>> begin

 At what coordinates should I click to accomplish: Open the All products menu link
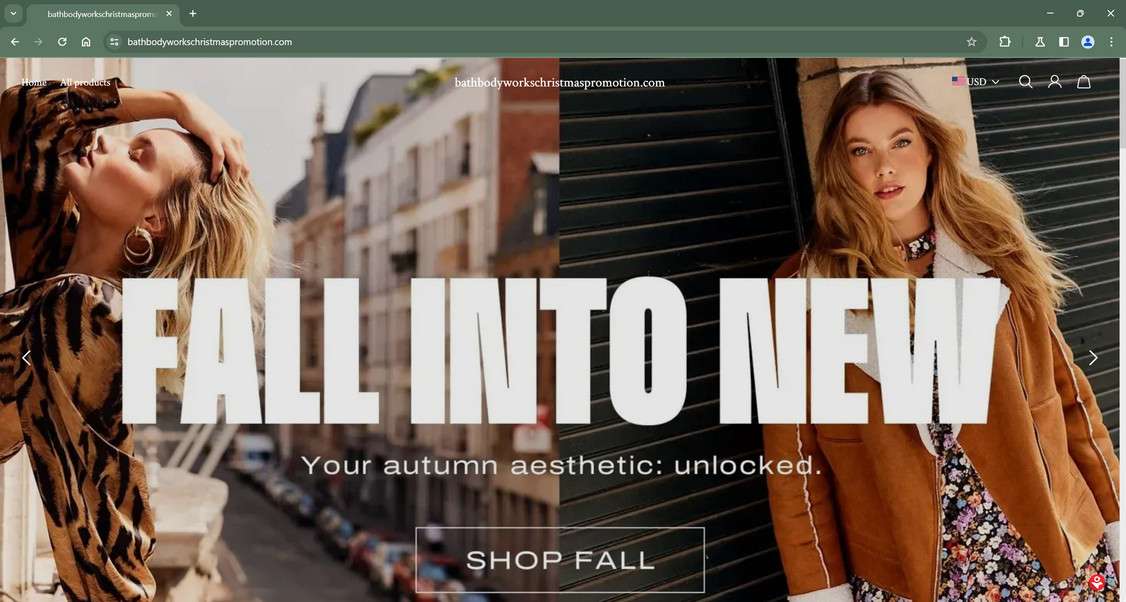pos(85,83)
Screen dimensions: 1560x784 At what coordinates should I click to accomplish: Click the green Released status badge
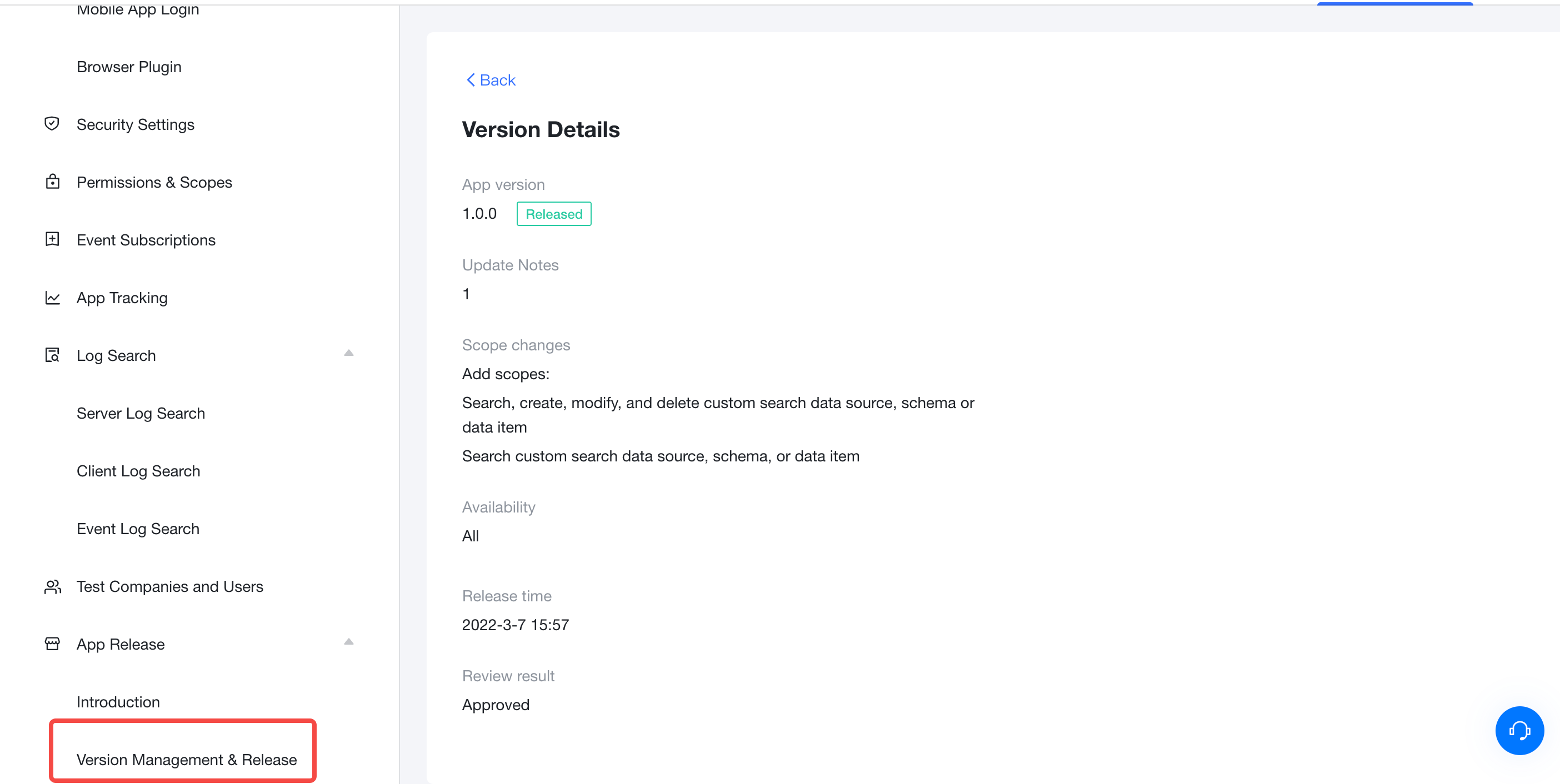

>> end
>> begin

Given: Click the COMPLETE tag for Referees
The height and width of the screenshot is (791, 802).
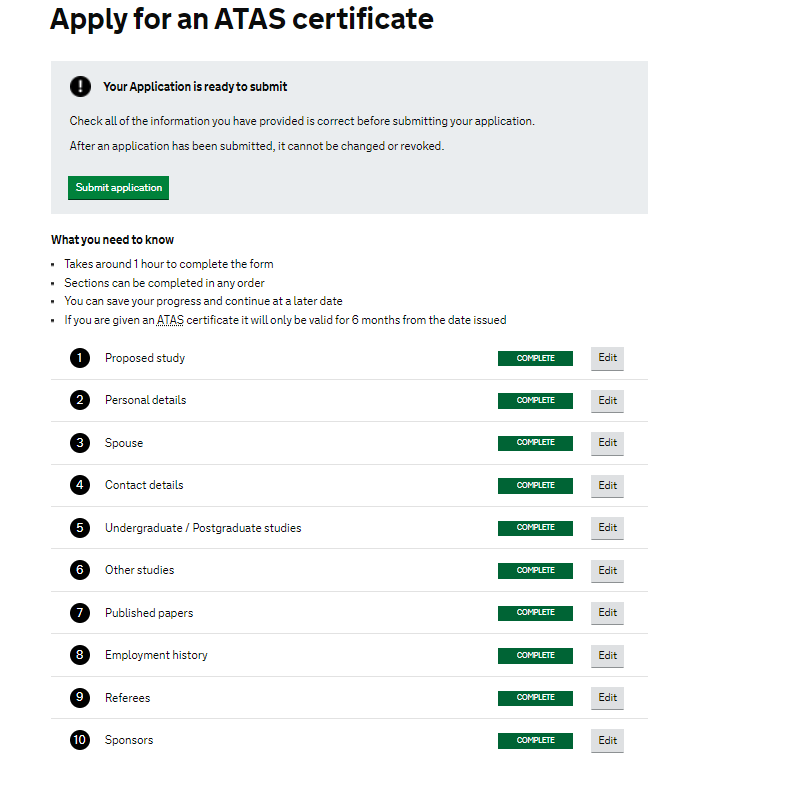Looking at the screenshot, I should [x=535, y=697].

>> end

- **EXERCISE DIRECTIONS**
Write out the material word for word, beginning at the line that has "Given: Click the COMPLETE tag for Referees" and stopping after the line that has "Looking at the". Leave the pictures out.

- **EXERCISE OUTPUT**
Given: Click the COMPLETE tag for Referees
The height and width of the screenshot is (791, 802).
Looking at the screenshot, I should [x=535, y=697].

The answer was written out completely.